Welcome to the world of muscle-powered robots. No, we’re not quite at the level of Arnold Schwarzenegger in Terminator, but there has been a development that brings us one step closer. Researchers led by Northwestern University and the University of Illinois Urbana-Champaign have installed a remote control in a machine that combines soft materials (living muscle), with microelectronics in a hybrid dubbed “eBiobots”.

“Integrating microelectronics allows the merger of the biological world and the electronics world, both with many advantages of their own, to now produce these electronic biobots and machines that could be useful for many medical, sensing and environmental applications in the future,” says study co-leader Rashid Bashir, an Illinois professor of bioengineering and dean of the Grainger College of Engineering.

This study builds off previous years of research involving Bashir. Using small biological robots powered by mouse muscle tissue grown on a soft 3D-printed polymer skeleton, in 2012, they demonstrated walking biobots; in 2014, they developed the first self-propelled biohybrid robots that could swim and walk, and in 2016, they tested light-activated biobots. The 2016 study gave the researchers some control over the biobots, but practical applications were limited by how to deliver the light pulses to the biobots outside of a controlled lab setting.

But Northwestern professor John A. Rogers, a researcher in flexible bioelectronics, helped integrate tiny wireless microelectronics and battery-free micro-LEDs into Bashir’s biobots. This allowed the researchers to remotely control the contraptions, and thus, the testing of eBiobots were underway.

“This unusual combination of technology and biology opens up vast opportunities in creating self-healing, learning, evolving, communicating and self-organising engineered systems,” says Rogers. “We feel that it’s a very fertile ground for future research with specific potential applications in biomedicine and environmental monitoring.”

Researchers could now send wireless signals to the eBiobots to prompt the LEDs to pulse. The LEDs stimulate the light-sensitive engineered muscle to contract and subsequently move the polymer legs so that the machines can walk. The micro-LEDs are targeted so they can activate specific portions of muscle, making the eBiobot turn in the direction desired.

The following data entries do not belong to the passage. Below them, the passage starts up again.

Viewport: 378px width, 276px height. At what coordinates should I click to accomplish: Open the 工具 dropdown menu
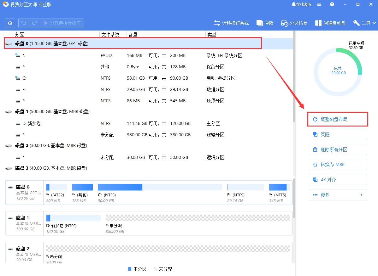tap(364, 23)
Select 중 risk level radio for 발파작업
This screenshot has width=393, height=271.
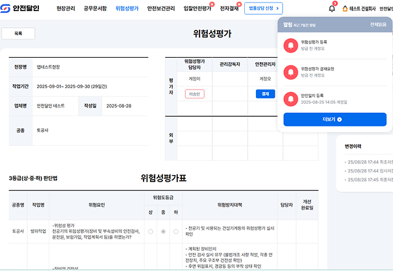click(163, 231)
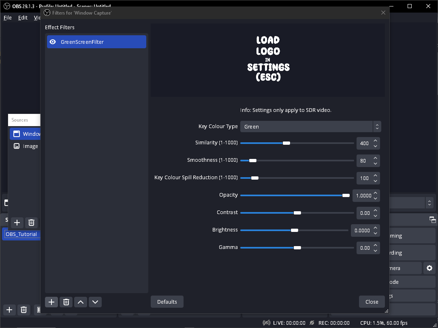Decrease the Smoothness value with down arrow
This screenshot has height=328, width=438.
tap(376, 163)
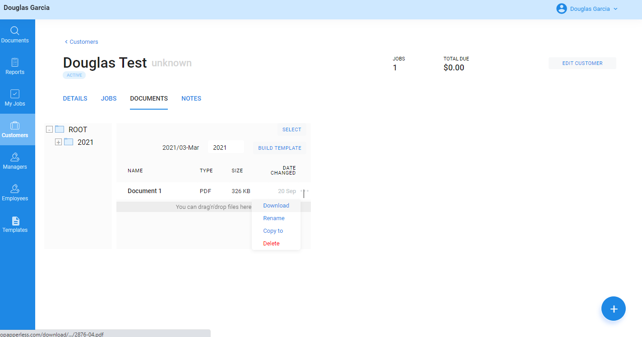Open the Templates section
This screenshot has width=642, height=337.
pyautogui.click(x=15, y=224)
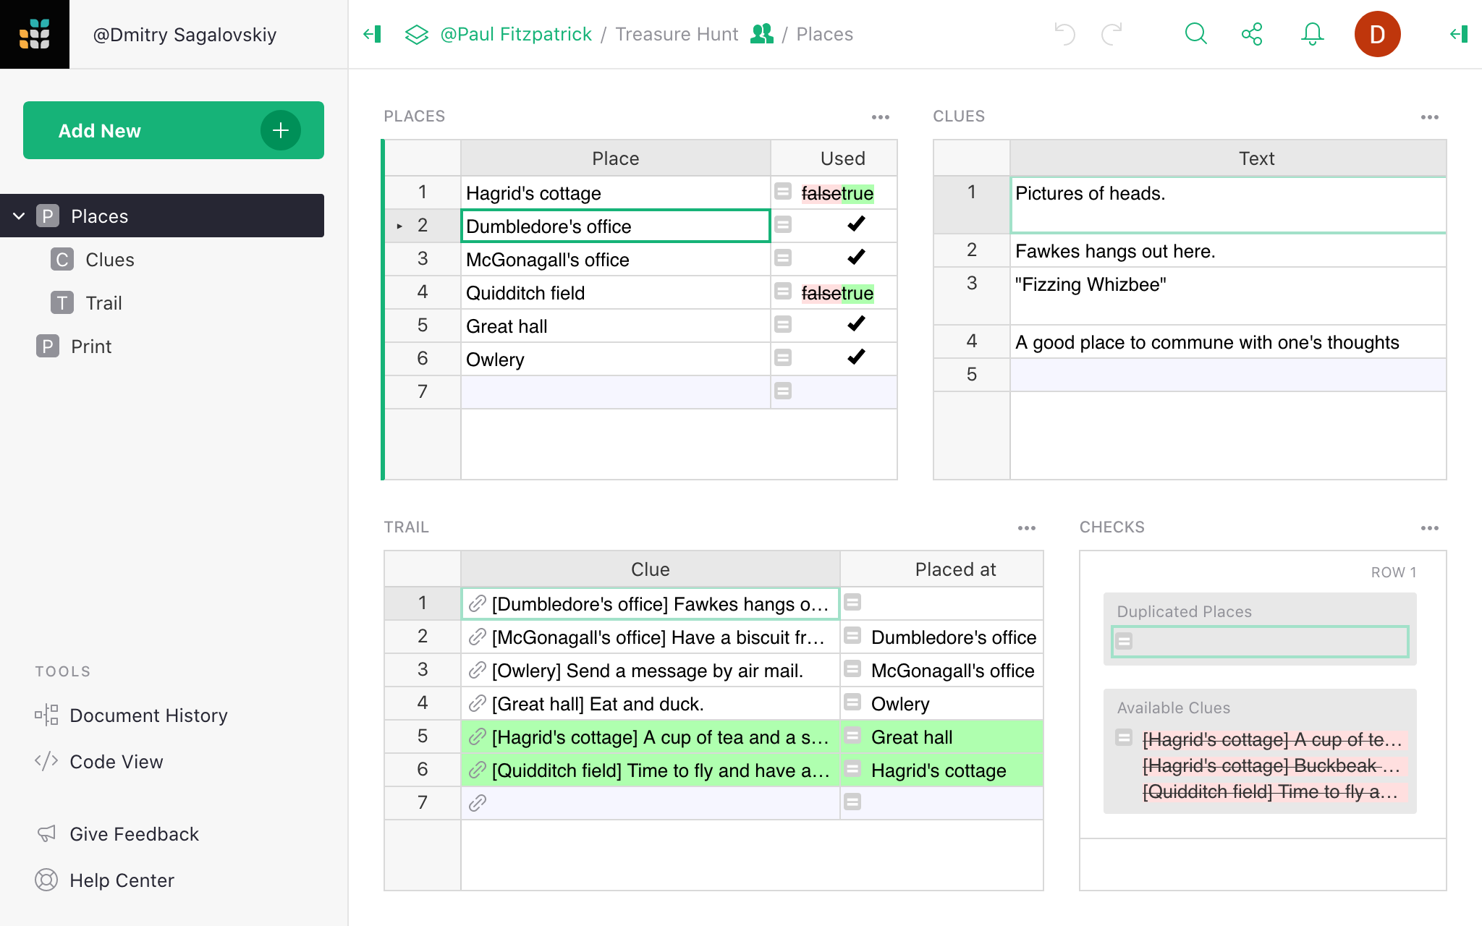Click the undo arrow icon
The height and width of the screenshot is (926, 1482).
(1064, 34)
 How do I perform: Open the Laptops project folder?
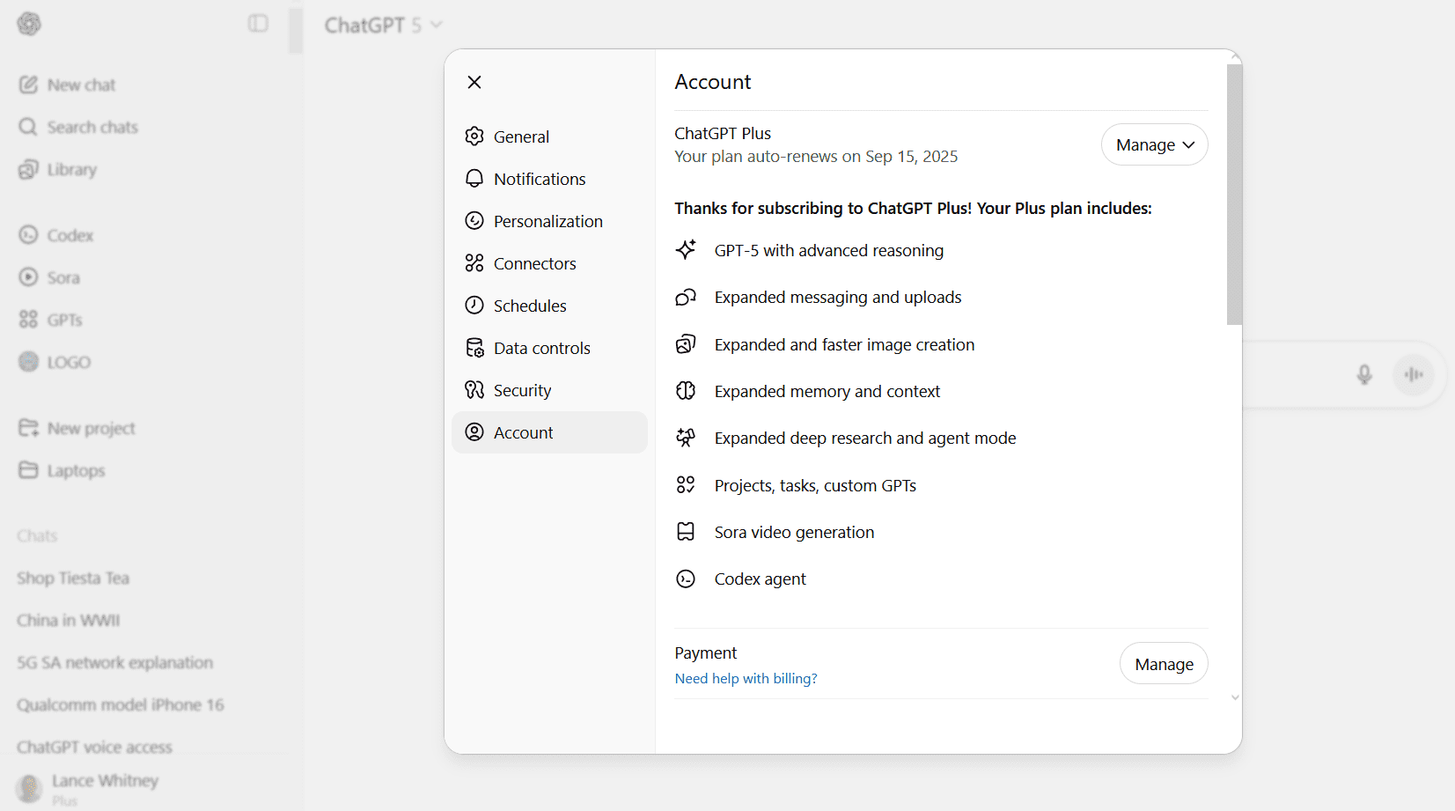(x=76, y=470)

Part of the process also saw the team eliminate bulky batteries and tethering wires in order to facilitate practical freedom of movement this muscle offers the robot. The system instead uses a receiver coil to harvest power and provide a regulated output voltage to power the micro-LEDs, said co-first author Zhengwei Li, an assistant professor of biomedical engineering at the University of Houston.

Using computational modelling to optimise the eBiobot design and component, the design was made to allow possible future integration of additional microelectronics, the research team claim: like chemical and biological sensors and 3D-printed scaffold parts for functions like pushing or transporting things that the biobots encounter. They believe this integration of electronic sensors or biological neurons will allow the eBiobots to sense toxins in the environment, biomarkers for disease and more.

“In developing a first-ever hybrid bioelectronic robot, we are opening the door for a new paradigm of applications for health care innovation, such as in-situ biopsies and analysis, minimum invasive surgery or even cancer detection within the human body,” Li concludes.